Es geht nicht nur um die Frage nach weiteren Massnahmen. Denn: Wenn wir denken, wir dürften alles tun, was nicht verboten ist, sind wir Teil des Problems. Soll ich mit meiner Familie nächste Woche in die Skiferien fahren? Erlaubt ist es. Werde ich es tun? Auf gar keinen Fall! Ich möchte nicht riskieren, nach meiner Rückkehr andere anzustecken.
Sie sind Professorin für Bioethik. Welche ethischen Fragen wirft die Pandemie auf?
Sehr viele ...
Samia Hurst (49) ist Professorin für Bioethik und Vizepräsidentin der wissenschaftlichen Taskforce des Bundes. Die ausgebildete Ärztin ist Direktorin des Departements für Gesundheit und Gemeinschaftsmedizin an der Uni Genf. Hurst ist verheiratet, hat vier Stiefkinder und wohnt in Genf.
Samia Hurst (49) ist Professorin für Bioethik und Vizepräsidentin der wissenschaftlichen Taskforce des Bundes. Die ausgebildete Ärztin ist Direktorin des Departements für Gesundheit und Gemeinschaftsmedizin an der Uni Genf. Hurst ist verheiratet, hat vier Stiefkinder und wohnt in Genf.
Zum Beispiel?
Solidarität ist zentral. Wenn wir gewisse Branchen schliessen, braucht es grosszügige Kompensationen. Das hat leider nicht immer geklappt. Viele Menschen haben – trotz anders lautender Versprechen der Politik – nur eine magere oder gar keine Entschädigung erhalten. Wir dürfen die Bevölkerung nicht derart im Stich lassen. Grundsätzlich zeigt uns die Krise in verschärfter Form auf, was wir als Gesellschaft gut machen – und was nicht.
Wie das?
Die Nachbarschaftshilfe während der ersten Welle war beeindruckend. Dagegen macht mir die Zersetzung der öffentlichen Debatte Sorgen. Ich habe Kollegen, die bedroht wurden, weil sie ihre Arbeit machen. Im Wallis haben Ärzte, die Corona-Impfungen anbieten, sogar Gewaltandrohungen erhalten. Wir müssen so miteinander umgehen, dass wir auch nach der Pandemie noch miteinander leben können.
Können wir aus der Krise auch etwas lernen?
Ja. Wir haben gemerkt, dass gewisse Tätigkeiten wichtig sind, obwohl wir sie nicht so behandeln. Ich denke da an die Migros-Kassiererin, aber auch an Künstler. Vielleicht sind Konzerte, Lesungen oder Kinofilme nicht überlebensnotwendig – aber wir brauchen sie zum Leben. Wir müssen sicherstellen, dass diese Menschen nicht durch die Maschen fallen.

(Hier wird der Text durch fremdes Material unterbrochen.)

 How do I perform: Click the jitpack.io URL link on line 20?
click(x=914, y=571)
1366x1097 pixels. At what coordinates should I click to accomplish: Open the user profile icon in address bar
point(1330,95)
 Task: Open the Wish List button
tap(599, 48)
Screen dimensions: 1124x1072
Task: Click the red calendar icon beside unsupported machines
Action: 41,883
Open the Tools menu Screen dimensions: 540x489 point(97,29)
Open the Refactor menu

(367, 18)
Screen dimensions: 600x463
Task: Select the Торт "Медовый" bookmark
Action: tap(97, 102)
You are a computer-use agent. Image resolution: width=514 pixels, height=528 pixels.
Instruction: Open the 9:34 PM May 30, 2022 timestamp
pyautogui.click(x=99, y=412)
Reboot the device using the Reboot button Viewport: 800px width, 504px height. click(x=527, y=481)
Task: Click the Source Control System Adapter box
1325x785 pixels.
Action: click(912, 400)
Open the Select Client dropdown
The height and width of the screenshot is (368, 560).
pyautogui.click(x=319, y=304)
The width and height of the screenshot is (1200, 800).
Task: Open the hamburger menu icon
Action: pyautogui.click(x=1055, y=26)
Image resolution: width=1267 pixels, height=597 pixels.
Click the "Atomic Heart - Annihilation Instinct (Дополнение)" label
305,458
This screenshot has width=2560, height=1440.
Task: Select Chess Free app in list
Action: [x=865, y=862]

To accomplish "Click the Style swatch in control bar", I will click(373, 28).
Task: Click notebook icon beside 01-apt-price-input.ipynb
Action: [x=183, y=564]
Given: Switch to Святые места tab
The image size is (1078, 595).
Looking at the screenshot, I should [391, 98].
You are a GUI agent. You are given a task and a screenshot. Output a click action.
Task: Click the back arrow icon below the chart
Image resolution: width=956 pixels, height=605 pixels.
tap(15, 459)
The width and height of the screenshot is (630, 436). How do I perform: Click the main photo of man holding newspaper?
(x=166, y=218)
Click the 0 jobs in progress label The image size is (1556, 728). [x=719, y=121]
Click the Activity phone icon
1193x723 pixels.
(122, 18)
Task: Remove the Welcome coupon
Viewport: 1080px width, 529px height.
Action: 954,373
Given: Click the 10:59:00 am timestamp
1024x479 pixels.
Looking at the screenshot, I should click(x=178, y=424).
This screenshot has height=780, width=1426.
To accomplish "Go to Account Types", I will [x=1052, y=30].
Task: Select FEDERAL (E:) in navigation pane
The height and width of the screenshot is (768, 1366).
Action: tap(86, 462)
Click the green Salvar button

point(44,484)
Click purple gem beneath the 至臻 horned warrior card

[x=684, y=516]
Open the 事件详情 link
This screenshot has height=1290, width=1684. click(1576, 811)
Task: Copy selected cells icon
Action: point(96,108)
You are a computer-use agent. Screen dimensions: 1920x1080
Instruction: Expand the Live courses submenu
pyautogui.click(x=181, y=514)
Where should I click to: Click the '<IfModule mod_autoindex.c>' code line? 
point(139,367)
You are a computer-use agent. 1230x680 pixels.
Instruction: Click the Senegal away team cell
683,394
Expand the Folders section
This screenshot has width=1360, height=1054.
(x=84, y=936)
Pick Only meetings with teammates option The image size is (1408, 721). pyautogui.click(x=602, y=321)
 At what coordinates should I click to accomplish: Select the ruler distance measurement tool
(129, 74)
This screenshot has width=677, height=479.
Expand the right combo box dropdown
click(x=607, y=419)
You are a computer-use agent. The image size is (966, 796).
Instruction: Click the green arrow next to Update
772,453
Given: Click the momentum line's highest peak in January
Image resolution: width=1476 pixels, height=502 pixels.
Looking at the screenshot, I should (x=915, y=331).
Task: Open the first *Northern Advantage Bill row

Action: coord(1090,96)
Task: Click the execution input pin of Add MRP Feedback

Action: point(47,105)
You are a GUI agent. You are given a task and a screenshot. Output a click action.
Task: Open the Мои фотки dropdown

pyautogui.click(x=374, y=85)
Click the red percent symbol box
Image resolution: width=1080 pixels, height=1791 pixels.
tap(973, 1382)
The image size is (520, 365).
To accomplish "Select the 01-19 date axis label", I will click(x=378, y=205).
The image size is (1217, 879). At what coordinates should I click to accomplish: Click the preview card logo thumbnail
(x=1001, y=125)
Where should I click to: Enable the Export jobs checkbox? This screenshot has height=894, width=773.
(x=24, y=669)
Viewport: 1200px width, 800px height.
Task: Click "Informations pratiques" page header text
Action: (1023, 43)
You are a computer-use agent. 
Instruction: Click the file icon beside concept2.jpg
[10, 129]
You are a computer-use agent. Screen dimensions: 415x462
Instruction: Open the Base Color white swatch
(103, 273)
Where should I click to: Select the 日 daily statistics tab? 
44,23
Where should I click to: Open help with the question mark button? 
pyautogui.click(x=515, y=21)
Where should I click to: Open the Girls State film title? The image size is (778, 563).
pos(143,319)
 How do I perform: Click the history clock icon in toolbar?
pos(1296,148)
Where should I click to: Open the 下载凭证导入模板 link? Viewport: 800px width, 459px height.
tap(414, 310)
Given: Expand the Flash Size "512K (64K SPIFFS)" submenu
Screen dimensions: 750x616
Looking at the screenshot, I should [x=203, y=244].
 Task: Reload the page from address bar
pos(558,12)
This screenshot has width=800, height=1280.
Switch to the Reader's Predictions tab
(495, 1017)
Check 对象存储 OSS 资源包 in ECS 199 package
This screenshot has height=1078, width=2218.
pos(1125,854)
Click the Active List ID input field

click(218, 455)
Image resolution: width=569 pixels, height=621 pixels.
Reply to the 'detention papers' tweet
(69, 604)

Viele leiden unter der Einschränkung der Kontakte, dem monatelangen Homeoffice, dem Eingesperrtsein zu Hause mit der Familie. Was tun gegen den Corona-Blues?
Auch mir fehlt die frühere Unbeschwertheit im sozialen Umgang derzeit sehr. Unsere fundamentalen Bedürfnisse verändern sich ja nicht, nur weil wir in einer Pandemie stecken. Wir sind soziale Wesen. Wir können also nicht einfach den Atem anhalten und warten, bis alles vorüber ist. Sondern müssen versuchen, andere Wege zu finden, um unsere Bedürfnisse zu befriedigen. Sei es, indem man sich auf einen Spaziergang trifft, im Park einen Kaffee trinkt oder sich auf einen Zoom-Apéro verabredet. Dieser ist übrigens völlig zu Unrecht in Verruf geraten. Denn psychologisch ist erwiesen: Anderen in die Augen zu sehen, tut uns gut.